Each throw is graded both for Accuracy and for Ball Placement. Accuracy is a general metric for catchable passes—an accurate pass is a catchable pass—while Placement scores take more details into account: maximizing YAC opportunities, protecting the wide receiver from unnecessary hits, and protecting the ball from being played on by the defensive back. Throws are also charted relative to depth and passing direction, to understand how target distribution affects accuracy scores for each quarterback. It’s harder to throw deep!

Contextualized Quarterbacking helps us understand what each college offense asked of their quarterback, which gives us an additional tool for projecting these passers to the pros. When we understand their college offense, we can better identify those skills that will translate to the pro level, and accordingly, project the ideal scheme fits for each player.

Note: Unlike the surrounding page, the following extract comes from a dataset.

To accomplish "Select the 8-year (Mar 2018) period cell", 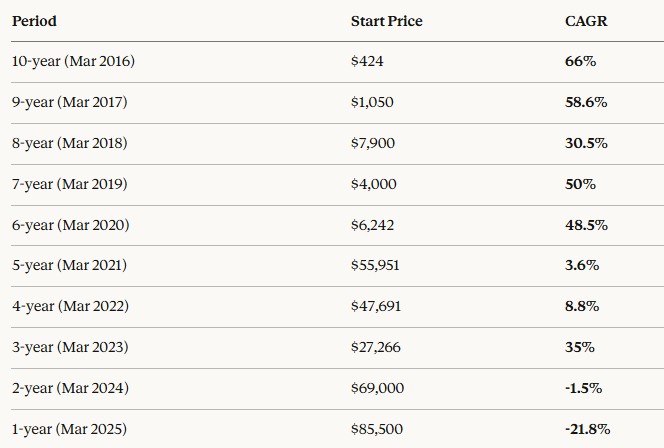I will click(69, 144).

You’d like to see a potential top-five pick from the FCS level dominate the level of competition at which he played, and Lance did—but largely as a dual-threat player. As a passer, there are reasons to take pause with Lance. As many have noted, Lance’s accuracy has some scattershot qualities, as he’s largely a successful placement passer at all three levels but has some significant lapses. While you project those to iron out with age, there’s no ignoring that he’s the least accurate of the Big 5 quarterbacks.

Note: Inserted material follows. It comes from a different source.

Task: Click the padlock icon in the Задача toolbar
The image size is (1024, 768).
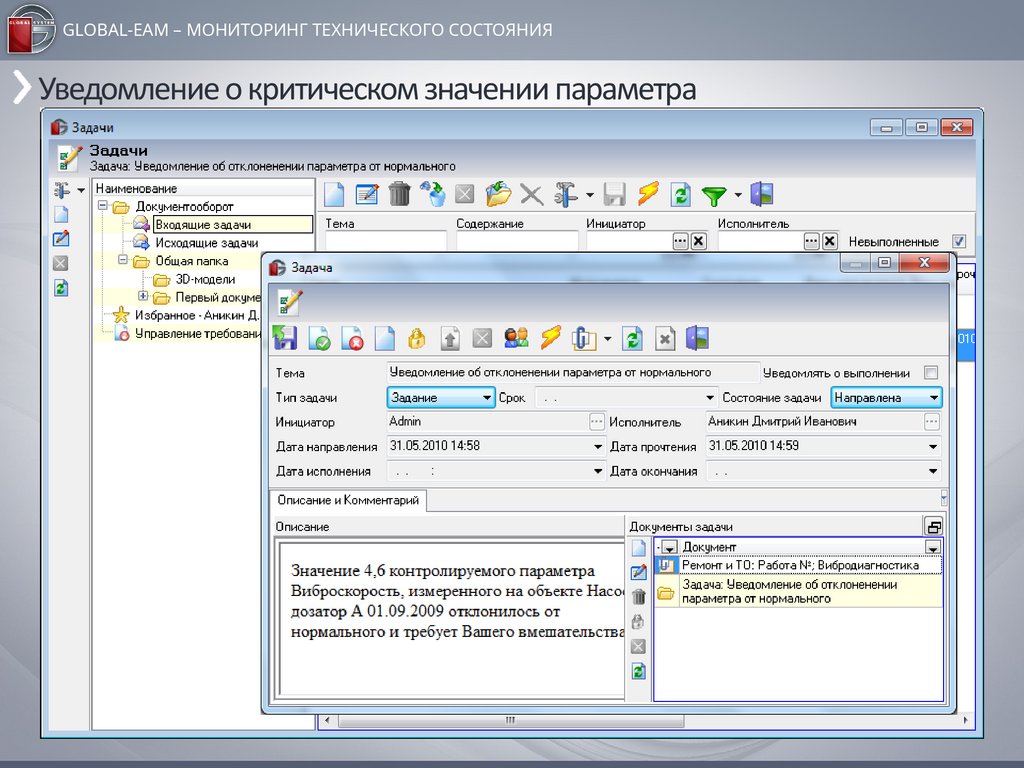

But the peak placement throws, deep downfield and into tight windows, detail the natural accuracy. He already has a competitive profile relative to past Round 1 picks, and with his developmental profile considered, is worth the early investment.


Left Middle Right
20+ 5.2% 8.2% 5.2%
10-19 5.6% 13.7% 9.2%
0-9 4.9% 19.9% 12.1%
<0 2.6% 9.2% 4.2%


Left Middle Right
20+ 7.4% 15.0% 6.7%
10-19 5.9% 17.0% 6.0%
0-9 3.3% 19.9% 7.8%
<0 1.4% 7.3% 2.3%

In terms of traditional NFL quick game, Lance is likely the most experienced of the Big 5 quarterbacks, and delivered accurate and well-placed footballs that should have resulted in far more yards after the catch than North Dakota State’s weapons afforded. Lance’s quick-game dedication and accuracy will only grow as his mechanics level out, but his natural feel for underneath windows and shifting zone defenders is unteachable—which should afford him an easy transition to an NFL nickel-and-dime offense in the event he’s forced to start early.


Left Middle Right
20+ .636 .698 .556
10-19 .617 .917 .839
0-9 .973 .948 .882
<0 1.000 1.000 .900


Left Middle Right
20+ .500 .687 .385
10-19 .633 .458 .613
0-9 .744 .635 .588
<0 .656 .790 .750

That Lance has better ball placement deep than he does intermediate is interesting. The North Dakota State offense really only targeted intermediate windows on play-action looks, with crossers, leaks, and tight end seams—Lance was often given only his legs as a check-down and would force some of those throws into bad places.

But with that said, Lance is a better downfield touch thrower than he is a velocity thrower, and often loses accuracy by trying to hammer throws into closing intermediate windows. Again, many of Lance’s problems are those you expect to improve over time and experience, but this is a warranted concern if Lance ends up with a developmental spot like Atlanta, where intermediate hole shots are a big part of the offense.